[Supplied records — start]

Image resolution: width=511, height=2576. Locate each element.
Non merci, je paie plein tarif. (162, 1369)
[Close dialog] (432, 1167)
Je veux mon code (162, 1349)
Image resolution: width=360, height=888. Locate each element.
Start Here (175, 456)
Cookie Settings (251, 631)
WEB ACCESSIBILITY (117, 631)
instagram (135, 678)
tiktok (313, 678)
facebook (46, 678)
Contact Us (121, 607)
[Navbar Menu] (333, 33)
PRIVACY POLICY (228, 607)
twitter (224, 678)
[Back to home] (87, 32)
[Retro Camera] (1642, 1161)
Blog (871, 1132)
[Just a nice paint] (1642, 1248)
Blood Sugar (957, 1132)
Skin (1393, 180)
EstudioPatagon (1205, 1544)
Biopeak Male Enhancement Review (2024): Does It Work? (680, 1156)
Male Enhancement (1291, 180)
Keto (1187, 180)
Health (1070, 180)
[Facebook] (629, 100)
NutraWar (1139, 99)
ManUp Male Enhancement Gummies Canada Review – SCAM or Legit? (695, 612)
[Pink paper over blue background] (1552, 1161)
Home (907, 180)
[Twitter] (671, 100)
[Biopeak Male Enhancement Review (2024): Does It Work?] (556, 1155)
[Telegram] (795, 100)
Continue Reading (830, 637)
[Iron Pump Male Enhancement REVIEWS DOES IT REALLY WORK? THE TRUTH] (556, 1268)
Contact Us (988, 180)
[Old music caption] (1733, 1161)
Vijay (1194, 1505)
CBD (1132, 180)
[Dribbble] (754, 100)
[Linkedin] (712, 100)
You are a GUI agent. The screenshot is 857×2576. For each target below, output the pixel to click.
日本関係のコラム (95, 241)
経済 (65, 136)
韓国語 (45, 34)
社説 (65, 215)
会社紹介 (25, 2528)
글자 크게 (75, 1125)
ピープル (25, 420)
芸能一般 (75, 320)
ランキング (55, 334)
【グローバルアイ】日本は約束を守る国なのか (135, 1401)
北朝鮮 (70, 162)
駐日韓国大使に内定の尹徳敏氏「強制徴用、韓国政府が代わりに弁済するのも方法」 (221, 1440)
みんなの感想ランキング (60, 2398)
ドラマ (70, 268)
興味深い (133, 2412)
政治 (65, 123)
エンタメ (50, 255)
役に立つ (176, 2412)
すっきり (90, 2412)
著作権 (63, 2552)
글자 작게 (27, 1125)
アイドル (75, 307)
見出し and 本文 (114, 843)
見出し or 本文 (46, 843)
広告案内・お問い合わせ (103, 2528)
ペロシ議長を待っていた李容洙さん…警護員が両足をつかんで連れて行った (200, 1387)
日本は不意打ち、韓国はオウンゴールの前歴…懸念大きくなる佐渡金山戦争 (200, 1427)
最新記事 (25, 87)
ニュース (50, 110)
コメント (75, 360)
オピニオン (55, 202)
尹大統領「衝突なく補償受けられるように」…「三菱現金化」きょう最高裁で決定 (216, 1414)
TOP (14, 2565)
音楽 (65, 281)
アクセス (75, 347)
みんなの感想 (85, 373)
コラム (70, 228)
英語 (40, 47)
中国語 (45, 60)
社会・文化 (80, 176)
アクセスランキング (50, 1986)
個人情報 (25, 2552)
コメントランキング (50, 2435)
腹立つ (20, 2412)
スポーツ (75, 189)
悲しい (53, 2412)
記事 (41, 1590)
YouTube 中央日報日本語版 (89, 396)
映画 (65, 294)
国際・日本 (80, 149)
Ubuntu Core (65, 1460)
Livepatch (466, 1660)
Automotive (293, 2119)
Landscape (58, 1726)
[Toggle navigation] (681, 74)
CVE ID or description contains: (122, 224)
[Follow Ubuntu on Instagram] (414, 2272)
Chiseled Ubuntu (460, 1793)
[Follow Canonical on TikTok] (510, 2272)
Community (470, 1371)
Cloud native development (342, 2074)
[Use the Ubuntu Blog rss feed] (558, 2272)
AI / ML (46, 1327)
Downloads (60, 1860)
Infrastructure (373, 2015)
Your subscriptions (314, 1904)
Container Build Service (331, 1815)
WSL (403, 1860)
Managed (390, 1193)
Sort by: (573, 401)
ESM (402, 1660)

[Supplied records — finish]

The task :: Starting with the line that holds "Keto (1187, 180)" and ending with the line that holds "Downloads (60, 1860)", retype every line in the data above exactly, and nothing else.

Written solution ::
Keto (1187, 180)
Health (1070, 180)
[Facebook] (629, 100)
NutraWar (1139, 99)
ManUp Male Enhancement Gummies Canada Review – SCAM or Legit? (695, 612)
[Pink paper over blue background] (1552, 1161)
Home (907, 180)
[Twitter] (671, 100)
[Biopeak Male Enhancement Review (2024): Does It Work?] (556, 1155)
[Telegram] (795, 100)
Continue Reading (830, 637)
[Iron Pump Male Enhancement REVIEWS DOES IT REALLY WORK? THE TRUTH] (556, 1268)
Contact Us (988, 180)
[Old music caption] (1733, 1161)
Vijay (1194, 1505)
CBD (1132, 180)
[Dribbble] (754, 100)
[Linkedin] (712, 100)
You are a GUI agent. The screenshot is 857×2576. For each target below, output the pixel to click.
日本関係のコラム (95, 241)
経済 (65, 136)
韓国語 (45, 34)
社説 (65, 215)
会社紹介 (25, 2528)
글자 크게 (75, 1125)
ピープル (25, 420)
芸能一般 (75, 320)
ランキング (55, 334)
【グローバルアイ】日本は約束を守る国なのか (135, 1401)
北朝鮮 (70, 162)
駐日韓国大使に内定の尹徳敏氏「強制徴用、韓国政府が代わりに弁済するのも方法」 (221, 1440)
みんなの感想ランキング (60, 2398)
ドラマ (70, 268)
興味深い (133, 2412)
政治 (65, 123)
エンタメ (50, 255)
役に立つ (176, 2412)
すっきり (90, 2412)
著作権 (63, 2552)
글자 작게 (27, 1125)
アイドル (75, 307)
見出し and 本文 (114, 843)
見出し or 本文 (46, 843)
広告案内・お問い合わせ (103, 2528)
ペロシ議長を待っていた李容洙さん…警護員が両足をつかんで連れて行った (200, 1387)
日本は不意打ち、韓国はオウンゴールの前歴…懸念大きくなる佐渡金山戦争 (200, 1427)
最新記事 (25, 87)
ニュース (50, 110)
コメント (75, 360)
オピニオン (55, 202)
尹大統領「衝突なく補償受けられるように」…「三菱現金化」きょう最高裁で決定 (216, 1414)
TOP (14, 2565)
音楽 (65, 281)
アクセス (75, 347)
みんなの感想 (85, 373)
コラム (70, 228)
英語 (40, 47)
中国語 (45, 60)
社会・文化 (80, 176)
アクセスランキング (50, 1986)
個人情報 (25, 2552)
コメントランキング (50, 2435)
腹立つ (20, 2412)
スポーツ (75, 189)
悲しい (53, 2412)
記事 (41, 1590)
YouTube 中央日報日本語版 (89, 396)
映画 (65, 294)
国際・日本 (80, 149)
Ubuntu Core (65, 1460)
Livepatch (466, 1660)
Automotive (293, 2119)
Landscape (58, 1726)
[Toggle navigation] (681, 74)
CVE ID or description contains: (122, 224)
[Follow Ubuntu on Instagram] (414, 2272)
Chiseled Ubuntu (460, 1793)
[Follow Canonical on TikTok] (510, 2272)
Community (470, 1371)
Cloud native development (342, 2074)
[Use the Ubuntu Blog rss feed] (558, 2272)
AI / ML (46, 1327)
Downloads (60, 1860)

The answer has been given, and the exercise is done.